Piros E T, Hales T G, Evans C J
Department of Psychiatry and Biobehavioral Sciences, University of California, School of Medicine, Los Angeles 90095, USA.
Neurochem Res. 1996 Nov;21(11):1277-85. doi: 10.1007/BF02532368.

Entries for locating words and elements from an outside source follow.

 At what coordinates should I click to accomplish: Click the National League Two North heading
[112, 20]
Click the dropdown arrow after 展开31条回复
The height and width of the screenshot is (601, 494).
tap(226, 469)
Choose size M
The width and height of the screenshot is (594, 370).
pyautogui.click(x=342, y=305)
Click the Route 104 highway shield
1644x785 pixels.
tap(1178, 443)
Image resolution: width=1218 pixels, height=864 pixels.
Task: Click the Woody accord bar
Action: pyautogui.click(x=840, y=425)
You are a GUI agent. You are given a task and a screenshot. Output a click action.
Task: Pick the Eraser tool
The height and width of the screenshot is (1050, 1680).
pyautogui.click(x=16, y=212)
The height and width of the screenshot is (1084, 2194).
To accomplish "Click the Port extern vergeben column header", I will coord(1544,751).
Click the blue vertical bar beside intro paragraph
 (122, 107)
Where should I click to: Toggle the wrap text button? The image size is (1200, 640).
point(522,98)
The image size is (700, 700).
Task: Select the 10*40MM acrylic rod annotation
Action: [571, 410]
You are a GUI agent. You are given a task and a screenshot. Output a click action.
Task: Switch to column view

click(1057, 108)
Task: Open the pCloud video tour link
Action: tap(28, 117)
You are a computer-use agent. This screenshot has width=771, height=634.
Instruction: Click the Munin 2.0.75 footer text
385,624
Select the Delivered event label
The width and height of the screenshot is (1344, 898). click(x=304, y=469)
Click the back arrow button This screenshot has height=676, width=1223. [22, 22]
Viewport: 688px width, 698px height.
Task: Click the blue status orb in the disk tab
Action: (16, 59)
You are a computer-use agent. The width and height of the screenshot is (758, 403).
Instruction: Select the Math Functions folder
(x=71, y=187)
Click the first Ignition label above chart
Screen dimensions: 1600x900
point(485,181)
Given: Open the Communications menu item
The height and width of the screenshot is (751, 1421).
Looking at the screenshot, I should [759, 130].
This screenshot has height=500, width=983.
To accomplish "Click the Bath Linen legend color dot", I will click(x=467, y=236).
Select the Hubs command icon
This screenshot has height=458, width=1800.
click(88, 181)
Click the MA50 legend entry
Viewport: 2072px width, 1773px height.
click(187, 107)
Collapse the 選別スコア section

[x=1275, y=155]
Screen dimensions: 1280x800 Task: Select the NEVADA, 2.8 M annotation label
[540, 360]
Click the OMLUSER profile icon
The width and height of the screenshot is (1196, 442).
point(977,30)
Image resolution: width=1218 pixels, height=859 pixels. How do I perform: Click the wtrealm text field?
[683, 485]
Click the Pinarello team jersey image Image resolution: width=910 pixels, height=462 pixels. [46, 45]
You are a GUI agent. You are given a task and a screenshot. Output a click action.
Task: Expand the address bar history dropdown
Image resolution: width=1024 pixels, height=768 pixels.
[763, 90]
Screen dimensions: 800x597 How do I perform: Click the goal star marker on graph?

Opioids modulate numerous central and peripheral processes including pain perception neuroendocrine secretion and the immune response. The opioid signal is transduced from receptors through G proteins to various different effectors. Heterogeneity exists at all levels of the transduction process. There are numerous endogenous ligands with differing selectivities for at least three distinct opioid receptors (mu, delta, kappa). G proteins activated by opioid receptors are generally of the pertussis toxin-sensitive Gi/Go class, but there are also opioid actions that are thought to involve Gq and cholera toxin-sensitive G proteins. To further complicate the issue, the actions of opioid receptors may be mediated by G-protein alpha subunits and/or beta gamma subunits. Subsequent to G protein activation several effectors are known to orchestrate the opioid signal. For example activation of opioid receptors increases phosphatidyl inositol turnover, activates K+ channels and reduces adenylyl cyclase and Ca2+ channel activities. Each of these effectors shows considerable heterogeneity. In this review we examine the opioid signal transduction mechanism. Several important questions arise: Why do opioid ligands with similar binding affinities have different potencies in functional assays? To which Ca2+ channel subtypes do opioid receptors couple? Do opioid receptors couple to Ca2+ channels through direct G protein interactions? Does the opioid-induced inhibition of vesicular release occur through modulation of multiple effectors? We are attempting to answer these questions by expressing cloned opioid receptors in GH3 cells. Using this well characterized system we can study the entire opioid signal transduction process from ligand-receptor interaction to G protein-effector coupling and subsequent inhibition of vesicular release.
阿片类药物可调节众多中枢和外周过程,包括痛觉、神经内分泌分泌和免疫反应。阿片类药物信号从受体通过G蛋白转导至各种不同的效应器。在转导过程的各个层面均存在异质性。存在多种内源性配体,它们对至少三种不同的阿片受体(μ、δ、κ)具有不同的选择性。由阿片受体激活的G蛋白通常属于对百日咳毒素敏感的Gi/Go类,但也存在一些阿片类药物作用被认为涉及Gq和对霍乱毒素敏感的G蛋白。更复杂的是,阿片受体的作用可能由G蛋白α亚基和/或βγ亚基介导。在G蛋白激活后,已知有几种效应器可协调阿片类药物信号。例如,阿片受体的激活会增加磷脂酰肌醇周转率、激活钾通道并降低腺苷酸环化酶和钙通道活性。这些效应器中的每一种都表现出相当大的异质性。在本综述中,我们研究了阿片类药物信号转导机制。出现了几个重要问题:为什么具有相似结合亲和力的阿片类药物配体在功能测定中具有不同的效力?阿片受体与哪些钙通道亚型偶联?阿片受体是否通过直接的G蛋白相互作用与钙通道偶联?阿片类药物诱导的囊泡释放抑制是否通过多种效应器的调节发生?我们正试图通过在GH3细胞中表达克隆的阿片受体来回答这些问题。利用这个特征明确的系统,我们可以研究从配体 - 受体相互作用到G蛋白 - 效应器偶联以及随后的囊泡释放抑制的整个阿片类药物信号转导过程。